The chief engineer of the submersible Titan testified at a hearing that he felt pressured to get the ill-fated vessel operational and even refused to conduct a test dive with it.

Tony Nissen, OceanGate's former chief technical officer, testified Monday during a hearing before the Coast Guard Marine Board of Investigation.

At the hearing, he was asked if he felt comfortable diving with the Titan. Nissen said his relationship with CEO Stockton Rush soured after he refused to pilot the submersible.

“I'm not getting on that ship,” Nissen said he told Rush, adding that he did not trust the ship's crew.

And when asked whether he felt “under pressure to start operations,” Nissen replied: “100 percent.”

Nissen testified he was fired in June 2019 for preventing the team from touring the Titanic that year.
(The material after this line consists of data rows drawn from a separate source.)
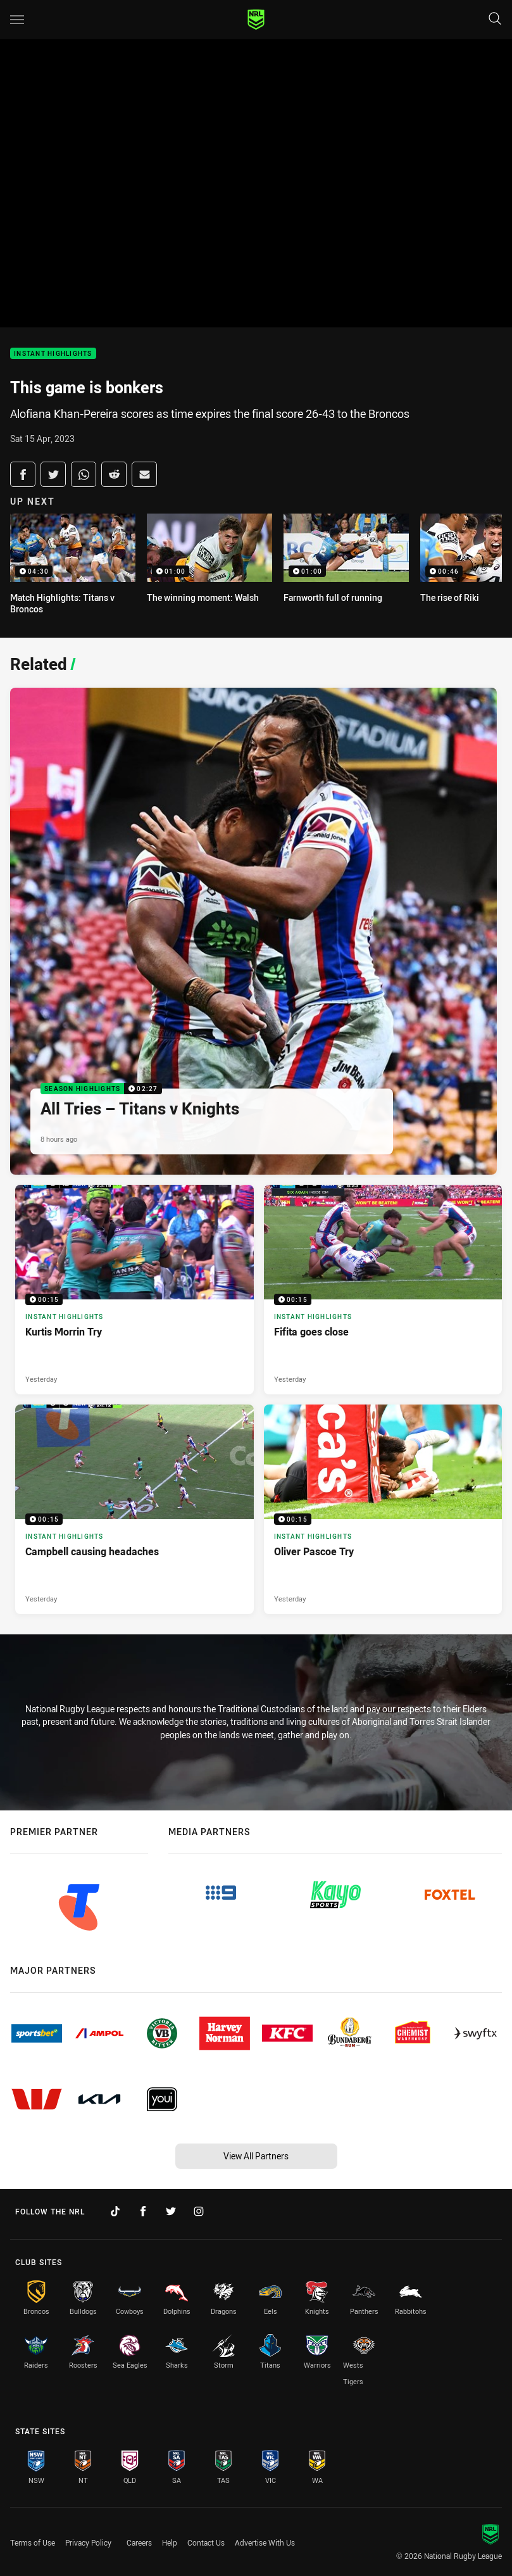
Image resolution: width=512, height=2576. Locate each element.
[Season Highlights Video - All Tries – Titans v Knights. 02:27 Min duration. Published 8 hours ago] (253, 931)
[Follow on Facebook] (143, 2211)
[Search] (495, 19)
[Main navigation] (17, 20)
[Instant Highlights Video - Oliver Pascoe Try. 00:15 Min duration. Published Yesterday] (383, 1509)
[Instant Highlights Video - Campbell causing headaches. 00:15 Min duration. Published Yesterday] (134, 1509)
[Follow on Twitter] (171, 2211)
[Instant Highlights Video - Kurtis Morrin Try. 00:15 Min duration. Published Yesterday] (134, 1289)
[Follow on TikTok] (115, 2211)
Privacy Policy (88, 2542)
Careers (139, 2542)
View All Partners (256, 2156)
He said he told them “it wasn't working out the way we thought it would.”

During the hearing, it was also revealed that the last words the Titan's passengers said to the supply ship Polar Prince were, “All is well here.”

According to a animated recreation of the Titan's journey As the Coast Guard stated at Monday's hearing, the crew sent the message to Polar Prince about 30 minutes before contact was lost.

The hearing in North Charleston, South Carolina, is scheduled to last two weeks. In addition to Nissen, OceanGate employees will testify, including Bonnie Carl, director of human resources and finance, and David Lochridge, director of operations.

The hearing comes more than a year after the ship set sail to explore the wreck of the RMS Titanic at a depth of nearly 4,900 meters.

After the supply ship lost contact with the submersible, a frantic search and rescue operation began. The US Coast Guard and OceanGate were finally able to announced on June 22, 2023, that the submersible had imploded.

All five men on board were killed in the tragic implosion. The victims were OceanGate CEO Rush, the British billionaire Hamish HardingBritish-Pakistani multimillionaire Shahzad Dawood and his 19-year-old son Suleman and the former French Navy diver Paul Henri Nargeolet.